A Human–AI Collaboration Framework for Rare Disease Clinical Trials: Methodological Synthesis from the REiNS AI Consortium in Neurofibromatosis and Schwannomatosis
ABSTRACT
Background:
The REiNS AI Consortium identified a critical gap in rare disease clinical trials: no principled framework exists to guide decisions about appropriate automation levels, validation requirements, and oversight structures for AI applications in data-limited settings.
Objective:
To address this, the Consortium developed a Human–AI Collaboration Framework synthesized across four domains (Data, Accessibility, Diagnostics, and Histology) using neurofibromatosis (NF) and schwannomatosis (SWN) as the development and validation context.
Methods:
Expert consensus was developed through structured presentations and moderated discussions convened by the REiNS AI Consortium. Recurring tensions between automation and oversight were synthesized into a two-axis framework defined by automation level and validation requirement. The framework was refined through cross-domain comparison and applied across each AI application discussed by the consortium.
Results:
Across domains, AI applications most consistently clustered at the AI-Augmented / Research-Grade interface, where automation improves efficiency while expert oversight preserves interpretability and reliability. A recurrent deployment risk emerged when automation level and evidentiary requirements were poorly aligned. Domain-specific instantiations include FAIR-aligned curation pipelines; dual-interface LLM architectures for patient communication; validated deep learning segmentation models for cutaneous neurofibromas, plexiform neurofibromas, and vestibular schwannomas; and computational pathology frameworks with prospective NF and SWN application pathways.
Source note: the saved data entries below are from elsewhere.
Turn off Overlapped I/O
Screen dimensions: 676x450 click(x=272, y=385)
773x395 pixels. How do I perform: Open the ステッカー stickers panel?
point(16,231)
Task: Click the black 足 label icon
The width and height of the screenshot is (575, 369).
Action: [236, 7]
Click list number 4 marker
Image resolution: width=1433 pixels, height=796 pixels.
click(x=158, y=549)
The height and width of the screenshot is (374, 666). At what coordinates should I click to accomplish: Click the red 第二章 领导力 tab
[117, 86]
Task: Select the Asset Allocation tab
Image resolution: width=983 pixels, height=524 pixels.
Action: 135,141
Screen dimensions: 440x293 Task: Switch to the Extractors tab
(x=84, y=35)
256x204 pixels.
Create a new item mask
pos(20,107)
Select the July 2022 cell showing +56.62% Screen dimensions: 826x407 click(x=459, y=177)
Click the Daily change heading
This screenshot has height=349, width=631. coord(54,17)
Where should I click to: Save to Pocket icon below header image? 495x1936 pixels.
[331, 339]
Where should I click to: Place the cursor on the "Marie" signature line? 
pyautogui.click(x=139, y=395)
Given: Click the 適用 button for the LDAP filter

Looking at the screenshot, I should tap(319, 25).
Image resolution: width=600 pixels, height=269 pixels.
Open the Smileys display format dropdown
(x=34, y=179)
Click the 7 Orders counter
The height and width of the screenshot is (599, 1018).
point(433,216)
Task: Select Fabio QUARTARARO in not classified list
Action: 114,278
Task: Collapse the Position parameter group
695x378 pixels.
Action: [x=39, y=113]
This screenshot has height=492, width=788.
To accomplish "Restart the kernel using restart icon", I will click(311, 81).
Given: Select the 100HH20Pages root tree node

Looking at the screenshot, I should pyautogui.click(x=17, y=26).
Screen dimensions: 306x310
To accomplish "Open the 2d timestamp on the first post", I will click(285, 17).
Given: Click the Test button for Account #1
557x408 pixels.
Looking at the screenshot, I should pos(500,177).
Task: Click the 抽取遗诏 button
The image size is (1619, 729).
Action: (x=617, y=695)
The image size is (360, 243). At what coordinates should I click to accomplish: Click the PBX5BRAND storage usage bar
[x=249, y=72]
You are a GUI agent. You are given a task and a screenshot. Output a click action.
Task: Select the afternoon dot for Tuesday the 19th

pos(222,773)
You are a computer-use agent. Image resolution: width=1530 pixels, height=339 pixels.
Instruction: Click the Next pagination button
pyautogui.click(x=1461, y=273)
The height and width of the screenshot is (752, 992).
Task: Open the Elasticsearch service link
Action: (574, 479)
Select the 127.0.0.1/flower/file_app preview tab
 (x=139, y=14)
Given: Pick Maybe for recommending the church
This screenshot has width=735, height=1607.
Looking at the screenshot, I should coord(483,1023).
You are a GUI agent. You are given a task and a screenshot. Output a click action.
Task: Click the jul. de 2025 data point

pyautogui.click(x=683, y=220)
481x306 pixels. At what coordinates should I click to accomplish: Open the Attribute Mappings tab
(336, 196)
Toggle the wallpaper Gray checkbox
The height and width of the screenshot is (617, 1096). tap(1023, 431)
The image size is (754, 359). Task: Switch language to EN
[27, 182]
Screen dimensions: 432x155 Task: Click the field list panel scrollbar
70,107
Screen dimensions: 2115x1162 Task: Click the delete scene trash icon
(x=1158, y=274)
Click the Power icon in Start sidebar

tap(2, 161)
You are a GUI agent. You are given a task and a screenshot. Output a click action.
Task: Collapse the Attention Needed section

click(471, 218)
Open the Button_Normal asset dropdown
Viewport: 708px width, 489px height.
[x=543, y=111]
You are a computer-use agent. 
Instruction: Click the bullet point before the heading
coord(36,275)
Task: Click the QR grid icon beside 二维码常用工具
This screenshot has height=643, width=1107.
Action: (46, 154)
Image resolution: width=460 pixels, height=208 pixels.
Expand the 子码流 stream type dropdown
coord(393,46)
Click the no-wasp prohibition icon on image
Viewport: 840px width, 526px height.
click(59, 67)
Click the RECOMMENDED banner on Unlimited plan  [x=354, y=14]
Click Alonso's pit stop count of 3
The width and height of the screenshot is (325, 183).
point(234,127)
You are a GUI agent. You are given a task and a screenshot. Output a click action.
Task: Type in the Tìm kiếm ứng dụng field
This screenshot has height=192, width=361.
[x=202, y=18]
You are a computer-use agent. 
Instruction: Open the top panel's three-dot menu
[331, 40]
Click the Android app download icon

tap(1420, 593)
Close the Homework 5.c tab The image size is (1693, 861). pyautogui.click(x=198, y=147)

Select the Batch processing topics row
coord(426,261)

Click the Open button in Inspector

Patient representatives identified AI fairness, transparency, and human-centered care as non-negotiable requirements across all domains.
Conclusions:
The Human–AI Collaboration Framework provides a transferable methodology for rare disease and oncology trials, demonstrating that multi-stakeholder expert synthesis is a viable mechanism for generating AI governance frameworks in data-limited settings.